Job #3  Company having been bought out and moved I had been out of work for 6 months and decided I wanted a part-time job.  Fellow I had ridden motorcycles with for years had just bought a hardware store.  Walked into the store and said "Karl, I'm looking for a part time job."  OK, can you work mornings starting at 6:00?  "Yep, Not a problem".   OK,  This is what I pay(almost double what I expected).  "That would be fine."  Here is the schedule.  "Don't like that can we make this change?"  I'm OK with that and it helps me out too, can you start tomorrow?  "See you in the morning."
 

 

 

 

 

 

 

 

 

 

You are what's known around my shop as "A very useful little engine."

Hal
Hal UltraDork
9/12/18 6:58 p.m.

In reply to Streetwiseguy :

I guess so.  I had ~15 different summer/part time jobs while I was teaching.  Everything from gunsmith, motorcycle mechanic, to all of the construction trades.  Funny part was that most of them found me rather me looking.  Example: Hanging around the motorcycle shop one October when I was riding a lot.  The manager said "I have a lot of bikes in the warehouse that have been sold as Christmas presents.  Would you like to come in evenings and Saturdays and put them together.  That started 4 years of everything from assembly, mechanical work, custom part fabrication for race bikes, to being the salesman when the manager went on vacation.

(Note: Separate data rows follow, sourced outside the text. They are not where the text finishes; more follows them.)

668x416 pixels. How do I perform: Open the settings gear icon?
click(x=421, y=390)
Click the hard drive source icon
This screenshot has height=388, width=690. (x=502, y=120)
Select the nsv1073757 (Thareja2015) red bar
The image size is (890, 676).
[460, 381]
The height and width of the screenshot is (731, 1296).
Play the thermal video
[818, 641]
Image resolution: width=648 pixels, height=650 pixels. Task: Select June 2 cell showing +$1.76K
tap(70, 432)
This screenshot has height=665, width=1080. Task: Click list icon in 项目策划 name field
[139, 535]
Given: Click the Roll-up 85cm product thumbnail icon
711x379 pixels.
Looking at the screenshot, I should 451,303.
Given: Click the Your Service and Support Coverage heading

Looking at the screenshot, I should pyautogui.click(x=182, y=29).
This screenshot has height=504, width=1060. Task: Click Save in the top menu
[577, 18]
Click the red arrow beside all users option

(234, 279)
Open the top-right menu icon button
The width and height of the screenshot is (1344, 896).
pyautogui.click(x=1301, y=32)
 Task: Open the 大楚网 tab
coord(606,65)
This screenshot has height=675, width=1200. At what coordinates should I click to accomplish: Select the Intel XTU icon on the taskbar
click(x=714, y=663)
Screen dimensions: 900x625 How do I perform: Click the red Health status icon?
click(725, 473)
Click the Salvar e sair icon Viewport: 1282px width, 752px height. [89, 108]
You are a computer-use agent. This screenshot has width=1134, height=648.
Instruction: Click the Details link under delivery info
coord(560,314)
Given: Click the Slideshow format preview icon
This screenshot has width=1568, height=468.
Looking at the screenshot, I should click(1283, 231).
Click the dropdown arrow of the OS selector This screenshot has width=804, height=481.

But at 74 years old this little engine needs a rebuild.

OHSCrifle
OHSCrifle Dork
9/12/18 7:42 p.m.
z31maniac said:

For what it's worth, at least in Tech Writing 5 years of experience may still have you interviewing for something barely above entry-level. We just extended an offer to someone to start here next month, he has ~13 years of experience and is still coming in a lower-level than my "Senior" title and I have 2.5 years less experience.

Everybody cuts his own deal! Sounds like you did well.